Churning – What is it in Vaping?
Definition
Churning is the rapid, rhythmic drawing technique used to saturate a coil and cotton with e-liquid before the first puff or after a refill. By taking several short, sharp draws without firing the device, the vaper creates negative pressure that pulls juice into the wick, preventing dry hits and extending coil life. Think of it as “priming the pump”: the motion mimics the way a boat propeller churns water, hence the name. Beginners often overlook churning, yet it is the simplest way to ensure flavour-rich, consistent vapour from the very first activation.
Technical Details
Churning relies on Pascal’s principle—each quick 0.5–1 second draw drops tank pressure by 5–15 kPa, forcing e-liquid through the cartridge or tank ports at 8–12 mg/s. The ideal sequence is 3–5 churns, spaced 0.3 s apart, followed by a 30 s rest to allow full saturation. Variations include “pulse churning” (two-draw bursts repeated three times) for high-VG juices and “reverse churning” (gentle exhales through the drip-tip) for closed pod systems. Mesh, standard round, and Clapton coil builds all respond, but lower-density cotton (Scottish-roll or 100% Japanese organic) wicks fastest. Temperature-sensitive vapers note that churning lowers initial coil ramp-up by 8–12 °C, smoothing the transition to vapour.
Usage & Tips
- When to churn: After filling a new pod, changing flavours, or if the device has sat overnight.
- How: Keep airflow wide open, take sharp ¼-second pulls until you see tiny bubbles rise—this signals saturation.
- Problems:Gurgling? You over-churned; clear excess by firing once at 40% wattage while blowing gently through the mouthpiece.
- Safety: Never churn while firing; it can flood the coil and spit hot liquid. Always wait 30 s before pressing the button.

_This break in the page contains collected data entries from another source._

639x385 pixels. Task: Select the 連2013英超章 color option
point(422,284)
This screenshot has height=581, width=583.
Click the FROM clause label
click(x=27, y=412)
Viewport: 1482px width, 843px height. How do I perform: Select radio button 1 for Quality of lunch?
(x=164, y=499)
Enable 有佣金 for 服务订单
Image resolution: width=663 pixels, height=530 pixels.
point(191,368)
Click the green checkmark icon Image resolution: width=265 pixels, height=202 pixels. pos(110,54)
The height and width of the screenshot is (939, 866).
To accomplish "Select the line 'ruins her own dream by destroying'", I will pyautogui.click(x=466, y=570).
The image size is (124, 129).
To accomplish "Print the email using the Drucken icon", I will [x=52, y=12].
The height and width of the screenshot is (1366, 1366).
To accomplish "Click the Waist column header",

- Cloud chasers: Pair churning with spaced Clapton coils for denser vapour and fewer dry hits during extended cloud chasing sessions.
History & Context
The term surfaced in early Australian vaping forums (2012) when rebuildable tanks first hit the market. As cotton replaced silica, vapers needed a quick, coil-friendly priming method; churning became the go-to slang. Today, most manufacturers’ manuals recommend the technique under “priming,” but Aussie vapers still say “give it a quick churn” before sharing a device.